De laatste jaren hebben feministische groeperingen deze kwestie op de voorgrond geplaatst van het publieke debat, door de omvang van het fenomeen en de impact ervan op het dagelijkse leven van vrouwen, tieners en meisjes zichtbaar te maken en hun legitieme fysieke en symbolische plaats in de openbare ruimte op te eisen. Denken we ook aan de actie van Sofie Lemaire ‘Meer vrouw op straat’ enkele jaren geleden die 141 extra vrouwelijke straatnamen in 7 grote Vlaamse steden opleverde . Er is dus nog een lange weg naar meer gelijkheid te gaan.

Daarom heeft staatssecretaris Sarah Schlitz besloten een beroep te doen op het talent en de inspiratie van het maatschappelijk middenveld om de vertegenwoordiging van vrouwen in de openbare ruimte te stimuleren. Ze lanceert nu de oproep voor projecten “De straat is van ons”.

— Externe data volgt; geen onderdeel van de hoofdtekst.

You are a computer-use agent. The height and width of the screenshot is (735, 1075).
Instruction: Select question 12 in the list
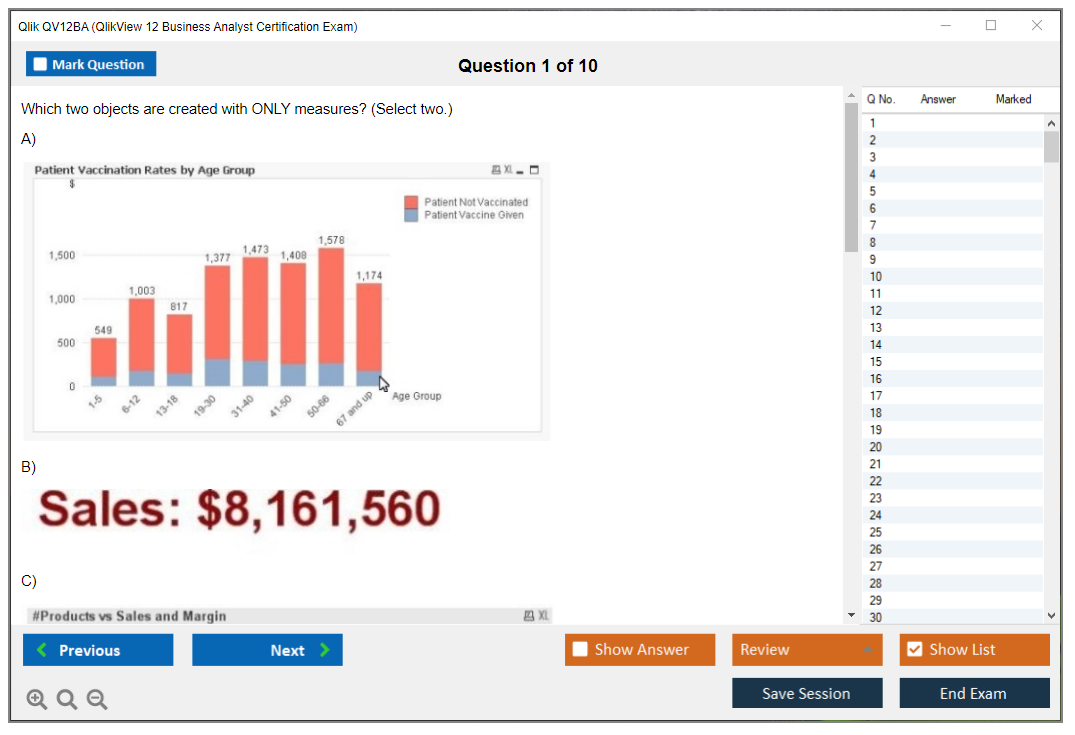[875, 311]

Deze verhalen verdienen het om verteld te worden. Want iedereen heeft rolmodellen nodig, om te voelen dat ook zij gevierd worden in de straten van hun stad. Met de lancering van deze projectoproep wilde ik deze beweging een duwtje in de rug geven door verenigingen, collectieven, activisten en artiesten de kans te geven de openbare ruimte en hun geschiedenis opnieuw op te eisen, hulde te brengen aan vrouwen die verdwenen zijn, grote vergeten Belgische vrouwenfiguren bekend te maken, onze collectieve herinnering aan sociale bewegingen voor gelijkheid nieuw leven in te blazen of de realiteit van vrouwen zichtbaar te maken.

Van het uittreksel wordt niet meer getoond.